17 April 2011

the future of poetry / poetry of the future

Yesterday, as part of my college's poetry festival, I went to a panel with the above title. The last month or so has been a huge time of research for me--I've been thinking so much about where the creative universe will be headed after the huge meteor crash of postmodernism, and just how the art world will be recovering from the huge shock of it all. This research (unfortunately scanty for now, because although scads of critics have declared the end of postmodernism, almost no one has taken the time to define what will succeed it) will be culminating in a grand critical essay on my part, to be undertaken before my graduation from Sarah Lawrence. Logically, this panel seemed right up my alley, and I was expecting to leave it optimistic about the state of art, rather than entirely discouraged. But the panel, which consisted of the poets Vanessa Place, Christian Bök, K. Silem Mohammed, and Doug Kearney, was largely more concerned with poetry as yet another "conceptual" field.

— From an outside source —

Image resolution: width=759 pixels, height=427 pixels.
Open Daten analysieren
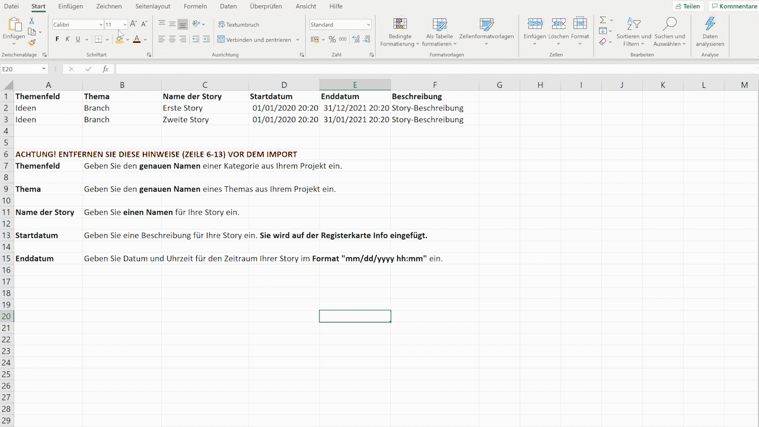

Although it wasn't what I expected, and although I came out of the panel more frustrated than enlivened, I was still provided with a better view of my opposition's standpoint, and, to be fair, Doug Kearney and K. Silem Mohammed challenged the views of their peers in a very satisfying way for me. And, through the festival, I've been offered some wonderful opportunities to see incredibly talented poets--both established and students--so I certainly cannot complain simply because some of them do not believe as I do.

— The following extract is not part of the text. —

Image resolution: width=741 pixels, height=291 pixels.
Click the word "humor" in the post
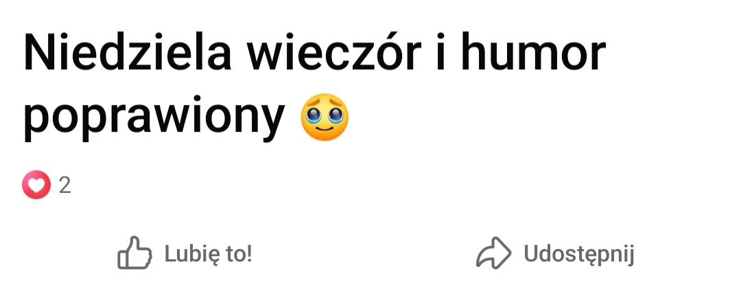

Also: new successful recipe, adapted from one I found on the Sunset magazine website:

cream of lettuce soup with spring salsa:

for the soup:

sautée two finely chopped leeks in butter (or olive oil, for vegans) until soft. add roughly two heads of lettuce, (we used one head of butter lettuce, one of romaine, and a good helping of watercress) finely chopped, and 1 quart of vegetable broth, and bring to a boil. once boiled, reduce to a simmer for several minutes until lettuce is soft. add salt, pepper, juice of 1/2 lemon, and a sprinkling of nutmeg, and whir it in the blender until smooth. add 1/2 cup of half and half (or rice milk, for vegan recipe), and heat to temp without boiling.

for the salsa:

combine 1 cup fresh green peas and 1/2 a fennel bulb, chopped to pea-sized with a handful of fresh chopped basil. dress lightly with a vinaigrette of lemon juice, garlic, salt, white wine vinegar, and olive oil. serve but the spoonful in top of the soup, or on the side. serve whole meal with garlic toast.

This made a wonderfully light, flavourful meal, and would be a great way to use up lettuce that's gone wilty (but not slimy) in the crisper. It would also be great served cold, or with grilled cheese sandwiches. We used rice milk instead of the half and half the recipe calls for (one of our guests is lactose-intolerant) which worked out just fine, although for those of you who are neither vegan not lactose-intolerant, half and half (or, let's be honest, heavy cream) would be incomparable.

I have one more reading to attend today, as the festival dies down, as well as old projects to finish up, and new ones to begin. I'm going to be beginning a new series of interviews here on ye olde blogge, the first of which should be up within the next two weeks--the series will be called "artistic synergies" and will be made up of interviews with artistic couples that feed off each other's talents and ambitions to further their own arts. More later!